In various segments of the Arizona-Mexico border, one can see how the flow of trucks and materials, as well as the construction of the fence itself, does not stop. Construction companies are trying to get as many miles as possible before the new administration can cancel their multi-million dollar contracts.
“Right now what the Trump Administration is doing is urging all these companies to build fast, to use all the money they have already been given because there will be no more,” Raul Grijalva, the federal representative for Arizona, told Efe.
WE HAVE TO WAIT
The Democratic congressman, who represents a district that covers much of the Arizona border, told Efe that “unfortunately” there is nothing that can be done at the moment to stop this accelerated construction because Trump still has the power until January 20. “After that, we will see what decisions we can make to remedy the damage they have caused,” he said.
For his part, one of the workers who is building the wall in an area of the Arizona desert told Efe, anonymously for fear of losing his job, that the urgency for the companies to finish the construction project as soon as possible is evident since many workers are working overtime.

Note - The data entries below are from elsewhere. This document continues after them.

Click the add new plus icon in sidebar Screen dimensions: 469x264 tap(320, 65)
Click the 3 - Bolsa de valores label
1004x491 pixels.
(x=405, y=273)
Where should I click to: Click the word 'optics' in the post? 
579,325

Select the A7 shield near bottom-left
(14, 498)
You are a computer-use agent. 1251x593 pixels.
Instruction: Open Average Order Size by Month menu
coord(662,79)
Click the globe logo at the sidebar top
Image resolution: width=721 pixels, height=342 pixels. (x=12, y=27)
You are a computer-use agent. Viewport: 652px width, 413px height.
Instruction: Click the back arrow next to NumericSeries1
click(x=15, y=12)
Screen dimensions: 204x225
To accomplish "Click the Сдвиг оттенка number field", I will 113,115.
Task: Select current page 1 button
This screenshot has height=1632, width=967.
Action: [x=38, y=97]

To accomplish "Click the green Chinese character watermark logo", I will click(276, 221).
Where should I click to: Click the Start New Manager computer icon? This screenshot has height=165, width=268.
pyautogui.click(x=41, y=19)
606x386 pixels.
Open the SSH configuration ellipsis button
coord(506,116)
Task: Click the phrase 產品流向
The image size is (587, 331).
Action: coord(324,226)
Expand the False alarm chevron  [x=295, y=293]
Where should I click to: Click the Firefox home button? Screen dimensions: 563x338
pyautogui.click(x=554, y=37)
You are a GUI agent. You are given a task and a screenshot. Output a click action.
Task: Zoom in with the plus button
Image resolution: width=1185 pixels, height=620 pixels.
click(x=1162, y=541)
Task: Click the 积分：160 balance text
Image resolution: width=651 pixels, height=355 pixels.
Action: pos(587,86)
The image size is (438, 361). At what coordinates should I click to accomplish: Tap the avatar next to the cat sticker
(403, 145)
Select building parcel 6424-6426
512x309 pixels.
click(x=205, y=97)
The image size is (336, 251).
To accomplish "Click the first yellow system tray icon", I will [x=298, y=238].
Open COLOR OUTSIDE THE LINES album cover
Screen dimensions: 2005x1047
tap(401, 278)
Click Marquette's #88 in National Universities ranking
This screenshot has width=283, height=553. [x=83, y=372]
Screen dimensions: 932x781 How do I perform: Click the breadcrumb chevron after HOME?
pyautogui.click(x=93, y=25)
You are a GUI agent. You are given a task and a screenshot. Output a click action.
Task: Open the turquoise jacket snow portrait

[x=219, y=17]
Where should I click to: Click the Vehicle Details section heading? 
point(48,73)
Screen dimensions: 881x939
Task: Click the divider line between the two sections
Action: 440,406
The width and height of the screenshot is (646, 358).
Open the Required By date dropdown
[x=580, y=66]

He indicated that at the beginning of this year they were working an average of four days per week, then they went up to five and now they are working six days per week. Each worker earns an average of $20 an hour, and those who know how to operate heavy machinery can earn much more.
Next December, a new and perhaps final battle is anticipated in Washington to approve more funding for the construction of the border fence. Congress must approve the budget for the fiscal year 2021 and for that it requires for the last time the signature of President Trump, who has requested $2 billion to continue construction of the barrier.
Grijalva said that even if Congress approves these funds, they would not “necessarily” be used to continue the construction of the fence, but could perhaps be used to “remedy” the damage caused by the work to the environment.
Environmental groups have asked President-elect Biden to not only stop construction but also to tear down key parts of the structure that currently cause the most ecological damage to the region.
In recent months, the urgency of the Trump Administration and the construction companies to accelerate the construction of the barrier, one of the Republican leader’s campaign promises before his election in 2016, has been visible.
While last April the Trump Administration announced the completion of 150 miles (240 kilometers) of the border wall, in six months the figure has almost tripled and now, according to official figures from the Department of Homeland Security (DHS), 402 miles (643 kilometers) have been completed. The 450 miles (720 kilometers) of the border wall is expected to be reached by the end of December.
According to the Army Corps of Engineers, which oversees construction, there are currently 11 different contractors working at 27 different points along the border.
For Anna Ochoa O’Leary, director of the Department of Mexican-American Studies at the University of Arizona, the “urgency” to build as many miles of the wall as possible before Trump’s presidency ends can serve different purposes.
The first is to preserve what Trump considers “his legacy” and to demonstrate to his base of supporters that he has fulfilled his promise to build a wall on the border with Mexico to stop undocumented immigration.
The second is to continue to nurture this conservative base that follows him and take the first steps toward what some speculate could be a possible new Trump candidacy for the presidency in 2024.